Entries supplied start
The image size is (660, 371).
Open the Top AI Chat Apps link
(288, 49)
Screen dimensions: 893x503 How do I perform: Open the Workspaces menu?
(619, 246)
Entries supplied end
● **Short problem**
Gather every line of the data above that contains the word "Open".

● **Response to the task**
Open the Top AI Chat Apps link
Screen dimensions: 893x503 How do I perform: Open the Workspaces menu?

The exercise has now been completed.